- PETER CAMPBELL / IAN JOHNSTON
El sector aéreo exige a Bruselas suspender las compensaciones por cancelaciones y el equipaje de cabina. Alegan que el alto precio del combustible perjudica su competitividad frente a otros mercados.
Las aerolíneas europeas están aprovechando la crisis del precio del combustible para presionar a Londres y a Bruselas para que retiren una serie de regulaciones a las que se oponen, incluidos los planes para permitir a los pasajeros dos maletas de cabina gratuitas por vuelo.
Grupos de presión han pedido a los políticos que eliminen varias medidas contra las que el sector lleva años luchando, como las nuevas normas sobre el límite de equipaje, los pagos medioambientales y los cambios en los sistemas de compensación a los pasajeros.
Argumentan que estos requisitos ya perjudican a las aerolíneas de la UE y de Reino Unido y que deberían retirarse para ayudarlas a afrontar la subida a casi el doble del precio del combustible para aviones en las últimas semanas.
József Váradi, CEO de Wizz Air, asegura que "yo no empecé la guerra en Irán. ¿Por qué tengo que sufrir las consecuencias?". Añadió que los gobiernos deberían eximir a las aerolíneas de las normas que las obligan a pagar compensaciones si la escasez de combustible les impide volar. En su opinión, muchas de las normas impuestas al sector tienen una motivación política.
Pérdidas
easyJet ya ha anunciado que registrará pérdidas mayores de lo previsto en primavera, mientras que la alemana Lufthansa ha cancelado 20.000 vuelos, alegando que el aumento del coste del combustible los habría hecho inviables desde el punto de vista de la rentabilidad.
Virgin Atlantic también declaró que tendría dificultades para obtener beneficios este año.
"Hemos sido consecuentes en nuestra defensa de la igualdad de condiciones. La crisis ha empeorado y estas son algunas de las medidas que pueden adoptar, incluso de forma temporal, para aliviar la situación", afirmó un alto ejecutivo de una aerolínea.
Entre los cambios más llamativos, el Parlamento Europeo está estudiando si se debería permitir a los pasajeros llevar a bordo una segunda pieza de equipaje de mano de mayor tamaño de forma gratuita, además de una más pequeña.
Aunque algunas aerolíneas, como British Airways, ya lo permiten, las compañías de bajo coste argumentan que esto les obligaría a aumentar los precios de los billetes y crearía problemas para su modelo de negocio, que depende de las escalas más cortas tras el aterrizaje del avión.
El sector también desea que se modifiquen las normas que impiden a las aerolíneas repostar con combustible más barato antes de entrar en la región.
"Suspender temporalmente esta obligación y cuanto antes mejor, contribuirá a aclarar la situación mientras las aerolíneas se adaptan lo mejor que pueden a este nuevo y complejo panorama", escribió Ourania Georgoutsakou, directora del grupo sectorial Airlines 4 Europe, en LinkedIn la semana pasada. "Han pasado más de 50 días desde que comenzó este conflicto y la vuelta a la normalidad en el suministro tardará semanas; necesitamos ajustes temporales a las normas de la UE para hacer frente este último desafío", añadió.

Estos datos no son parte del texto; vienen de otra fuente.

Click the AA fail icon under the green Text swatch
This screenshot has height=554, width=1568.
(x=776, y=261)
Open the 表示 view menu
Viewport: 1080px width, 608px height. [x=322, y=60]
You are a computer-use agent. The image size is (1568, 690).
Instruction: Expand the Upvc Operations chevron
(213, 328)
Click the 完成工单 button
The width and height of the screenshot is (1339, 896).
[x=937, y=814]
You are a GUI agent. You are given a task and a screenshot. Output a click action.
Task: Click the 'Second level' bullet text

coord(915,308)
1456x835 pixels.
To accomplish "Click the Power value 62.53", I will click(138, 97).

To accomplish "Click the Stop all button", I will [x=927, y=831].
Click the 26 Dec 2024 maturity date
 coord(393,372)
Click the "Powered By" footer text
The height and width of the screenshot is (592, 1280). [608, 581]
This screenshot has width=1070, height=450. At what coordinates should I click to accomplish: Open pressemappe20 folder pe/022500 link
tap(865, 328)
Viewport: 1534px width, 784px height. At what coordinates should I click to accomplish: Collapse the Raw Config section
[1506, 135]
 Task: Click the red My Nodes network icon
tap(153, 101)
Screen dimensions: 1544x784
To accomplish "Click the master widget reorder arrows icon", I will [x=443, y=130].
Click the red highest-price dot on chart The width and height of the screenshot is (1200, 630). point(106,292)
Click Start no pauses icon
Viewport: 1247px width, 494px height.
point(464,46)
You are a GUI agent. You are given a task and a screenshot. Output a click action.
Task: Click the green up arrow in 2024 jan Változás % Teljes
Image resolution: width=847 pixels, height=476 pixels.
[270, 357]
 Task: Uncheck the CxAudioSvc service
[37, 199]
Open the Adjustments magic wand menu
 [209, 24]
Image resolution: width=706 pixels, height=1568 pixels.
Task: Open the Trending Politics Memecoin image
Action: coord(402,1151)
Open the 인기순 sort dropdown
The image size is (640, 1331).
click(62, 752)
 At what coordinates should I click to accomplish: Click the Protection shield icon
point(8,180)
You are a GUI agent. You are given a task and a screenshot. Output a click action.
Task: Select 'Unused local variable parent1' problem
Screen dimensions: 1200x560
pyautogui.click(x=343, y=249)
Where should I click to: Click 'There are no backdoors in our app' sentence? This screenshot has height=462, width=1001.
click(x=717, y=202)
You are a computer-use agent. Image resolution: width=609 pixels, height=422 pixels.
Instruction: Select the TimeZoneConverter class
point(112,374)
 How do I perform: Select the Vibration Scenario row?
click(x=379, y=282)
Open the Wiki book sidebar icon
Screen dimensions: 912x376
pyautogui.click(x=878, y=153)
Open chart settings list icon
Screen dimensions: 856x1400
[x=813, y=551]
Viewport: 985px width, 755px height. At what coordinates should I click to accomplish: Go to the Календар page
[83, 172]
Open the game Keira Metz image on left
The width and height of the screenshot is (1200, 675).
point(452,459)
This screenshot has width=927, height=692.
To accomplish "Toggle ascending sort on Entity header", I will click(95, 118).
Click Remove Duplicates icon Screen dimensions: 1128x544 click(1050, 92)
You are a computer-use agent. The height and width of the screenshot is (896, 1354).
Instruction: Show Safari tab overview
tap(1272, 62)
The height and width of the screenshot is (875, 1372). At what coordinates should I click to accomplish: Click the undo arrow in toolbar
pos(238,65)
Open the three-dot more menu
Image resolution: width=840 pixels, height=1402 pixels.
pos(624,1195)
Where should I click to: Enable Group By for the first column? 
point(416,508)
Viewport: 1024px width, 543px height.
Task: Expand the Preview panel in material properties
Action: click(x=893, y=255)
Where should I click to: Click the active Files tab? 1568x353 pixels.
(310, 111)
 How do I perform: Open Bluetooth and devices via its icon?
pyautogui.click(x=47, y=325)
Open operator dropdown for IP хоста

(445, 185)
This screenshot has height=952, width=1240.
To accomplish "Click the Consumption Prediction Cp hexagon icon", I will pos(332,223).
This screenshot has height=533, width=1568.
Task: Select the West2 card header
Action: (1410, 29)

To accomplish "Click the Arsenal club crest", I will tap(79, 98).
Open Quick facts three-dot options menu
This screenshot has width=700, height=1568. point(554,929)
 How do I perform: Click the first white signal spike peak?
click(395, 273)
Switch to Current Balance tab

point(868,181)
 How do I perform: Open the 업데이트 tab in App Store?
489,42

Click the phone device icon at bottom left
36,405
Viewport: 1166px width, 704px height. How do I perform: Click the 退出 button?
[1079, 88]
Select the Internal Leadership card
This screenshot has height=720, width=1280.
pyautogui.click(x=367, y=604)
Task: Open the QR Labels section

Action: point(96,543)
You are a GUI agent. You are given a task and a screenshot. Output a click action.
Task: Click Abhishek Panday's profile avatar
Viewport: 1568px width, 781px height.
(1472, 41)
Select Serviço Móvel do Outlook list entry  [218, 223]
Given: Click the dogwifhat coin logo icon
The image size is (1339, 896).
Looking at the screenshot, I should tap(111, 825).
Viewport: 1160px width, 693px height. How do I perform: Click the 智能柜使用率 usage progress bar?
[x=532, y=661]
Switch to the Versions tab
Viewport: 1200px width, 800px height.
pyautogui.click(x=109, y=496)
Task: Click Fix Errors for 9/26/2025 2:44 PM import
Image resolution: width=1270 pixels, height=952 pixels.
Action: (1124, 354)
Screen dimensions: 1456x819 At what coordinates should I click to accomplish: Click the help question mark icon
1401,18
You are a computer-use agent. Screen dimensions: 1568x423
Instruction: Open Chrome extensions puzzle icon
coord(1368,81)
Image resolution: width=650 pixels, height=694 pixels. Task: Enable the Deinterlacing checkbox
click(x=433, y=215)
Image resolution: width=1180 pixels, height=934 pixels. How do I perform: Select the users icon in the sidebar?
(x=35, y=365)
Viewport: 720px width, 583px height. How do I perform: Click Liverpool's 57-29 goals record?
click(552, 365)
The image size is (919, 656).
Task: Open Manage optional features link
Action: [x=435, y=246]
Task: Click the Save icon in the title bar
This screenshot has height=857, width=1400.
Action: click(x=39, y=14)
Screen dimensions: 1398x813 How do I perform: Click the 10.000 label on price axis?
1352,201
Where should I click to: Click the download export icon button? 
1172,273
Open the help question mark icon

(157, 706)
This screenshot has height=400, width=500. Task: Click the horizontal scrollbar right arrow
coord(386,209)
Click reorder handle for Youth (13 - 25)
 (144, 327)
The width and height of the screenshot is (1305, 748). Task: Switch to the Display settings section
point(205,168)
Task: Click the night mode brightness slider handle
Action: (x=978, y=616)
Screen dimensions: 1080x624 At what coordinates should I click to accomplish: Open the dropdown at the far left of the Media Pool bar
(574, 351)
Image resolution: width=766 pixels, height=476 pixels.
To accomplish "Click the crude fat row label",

Las aerolíneas también están presionando para que se reduzca el coste de la compensación a los pasajeros por los vuelos cancelados. Los cambios en las normas sobre los slots aeroportuarios -que obligan a las aerolíneas a utilizarlos o arriesgarse a perderlos incluso si la demanda es escasa- también figuran en la lista de peticiones del sector. El Gobierno británico ya ha declarado que permitirá a las aerolíneas solicitar una exención a la norma si la escasez de combustible les impide volar.
En Bruselas, las autoridades se muestran reacias a modificar la legislación que regula el sector, pero países como Portugal han expresado su preocupación por el efecto de los altos precios del combustible para aviones en el turismo.
Hasta el momento, los funcionarios europeos han manifestado su disposición a ceder terreno al sector, que genera más de 5 millones de empleos en la región, pero solo temporalmente.
"Permitiremos cierta flexibilidad en los derechos de aterrizaje y despegue en aeropuertos, las obligaciones de servicio público y los derechos de los pasajeros", declaró la semana pasada el comisario de Transportes y Turismo, Apostolos Tzitzikostas, prometiendo "modificaciones temporales a la legislación" si la situación empeora.
Tzitzikostas afirmó, sin embargo, que no recomendaría a la población reducir sus vuelos en respuesta a la crisis. "En este momento no es necesario intervenir en la forma en que las personas viven, trabajan o viajan", concluyó.